When the vote was counted, Fillmore gathered nearly one million popular votes (21 percent of the popular vote) and eight electoral votes. In Congress, the party had five senators and forty-three representatives.
Afterwards, Know-Nothingism declined for internal reasons: lack of efficient organization, the sudden decline in immigration, the failure to push any legislation against immigration and Catholics, disagreement over secrecy, and the mounting violence of its supporters (rioting and bloodshed took place during the elections).
The slavery issue broke down the party, as was the case for the Whigs and the Democrats. In 1855, at the party’s first convention in Philadelphia, when southern delegates pushed a resolution to support the Kansas-Nebraska Act, northern delegates left the room.
While northern workers felt more threatened by the southern Slave Power than by the pope and Catholic immigrants, at the same time, fewer southerners were willing to support a party that ignored the question of the expansion of slavery.
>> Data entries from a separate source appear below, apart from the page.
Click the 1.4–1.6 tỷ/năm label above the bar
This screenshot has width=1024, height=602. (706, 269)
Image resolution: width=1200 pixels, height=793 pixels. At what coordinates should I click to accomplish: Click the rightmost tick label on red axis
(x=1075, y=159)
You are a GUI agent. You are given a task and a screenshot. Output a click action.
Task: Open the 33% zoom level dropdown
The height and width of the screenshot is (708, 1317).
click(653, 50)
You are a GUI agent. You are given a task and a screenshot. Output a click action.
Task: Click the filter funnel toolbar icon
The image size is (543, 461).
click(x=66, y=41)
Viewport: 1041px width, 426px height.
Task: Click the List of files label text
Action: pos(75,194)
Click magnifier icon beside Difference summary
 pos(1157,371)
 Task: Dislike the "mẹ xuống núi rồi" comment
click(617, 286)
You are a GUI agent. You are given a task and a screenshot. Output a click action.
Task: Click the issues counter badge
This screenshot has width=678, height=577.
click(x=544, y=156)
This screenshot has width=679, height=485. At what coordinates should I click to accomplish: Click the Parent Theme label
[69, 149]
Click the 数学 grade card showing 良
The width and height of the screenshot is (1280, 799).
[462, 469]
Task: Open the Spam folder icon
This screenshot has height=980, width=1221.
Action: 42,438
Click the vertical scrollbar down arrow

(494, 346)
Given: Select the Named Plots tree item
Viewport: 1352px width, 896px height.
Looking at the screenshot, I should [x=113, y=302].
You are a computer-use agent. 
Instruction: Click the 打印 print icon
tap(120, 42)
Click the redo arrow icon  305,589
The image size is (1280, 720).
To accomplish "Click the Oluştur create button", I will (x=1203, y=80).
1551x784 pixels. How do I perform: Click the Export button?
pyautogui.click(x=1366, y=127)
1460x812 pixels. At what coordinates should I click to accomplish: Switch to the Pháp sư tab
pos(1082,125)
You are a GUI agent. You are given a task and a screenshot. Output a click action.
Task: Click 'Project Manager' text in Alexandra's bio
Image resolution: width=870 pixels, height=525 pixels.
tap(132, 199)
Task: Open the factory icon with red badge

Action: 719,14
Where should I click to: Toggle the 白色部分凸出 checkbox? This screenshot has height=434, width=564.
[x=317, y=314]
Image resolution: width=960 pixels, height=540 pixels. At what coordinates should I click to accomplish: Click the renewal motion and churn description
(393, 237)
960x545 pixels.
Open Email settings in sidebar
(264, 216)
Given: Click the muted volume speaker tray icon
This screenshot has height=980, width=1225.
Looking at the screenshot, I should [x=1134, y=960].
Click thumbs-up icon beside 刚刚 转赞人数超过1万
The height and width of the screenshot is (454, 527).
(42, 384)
By 1860, many members and sympathizers joined the ranks of the growing Republican Party with a political platform based on free soil.
In fact, both parties overlapped ideologically; their supporters both believed in conspiracy, one being the pope’s, the other the slaveholders’. However, historians have debated whether the inevitability of the Know-Nothings’ decline in favor of Republicanism was because the papal plot was less plausible than the slaveholders’ conspiracy.
The anti-immigration stance of the party was condemned by many Americans, like Abraham Lincoln, who frowned on their discriminatory and exclusionist philosophy as betraying such sacred U.S. values as equality and hospitality to immigrants; or William H. Seward, who attacked their failure to see that U.S. economic development required immigrants.
In 1855, Abraham Lincoln wrote in a private letter: “I am not a KnowNothing.... As a nation we began by declaring that ‘all men are created equal.’ We now practically read it ‘all men are created equal, except negroes.’ When the Know-Nothings get control, it will read ‘all men are created equal, except negroes, and foreigners, and catholics.’”
The Know-Nothings left an indelible mark on U.S. politics. The movement eroded loyalty to the national political parties, was instrumental in the breakdown of the Whig Party, and made the political system more fragile before the divisive issue of slavery.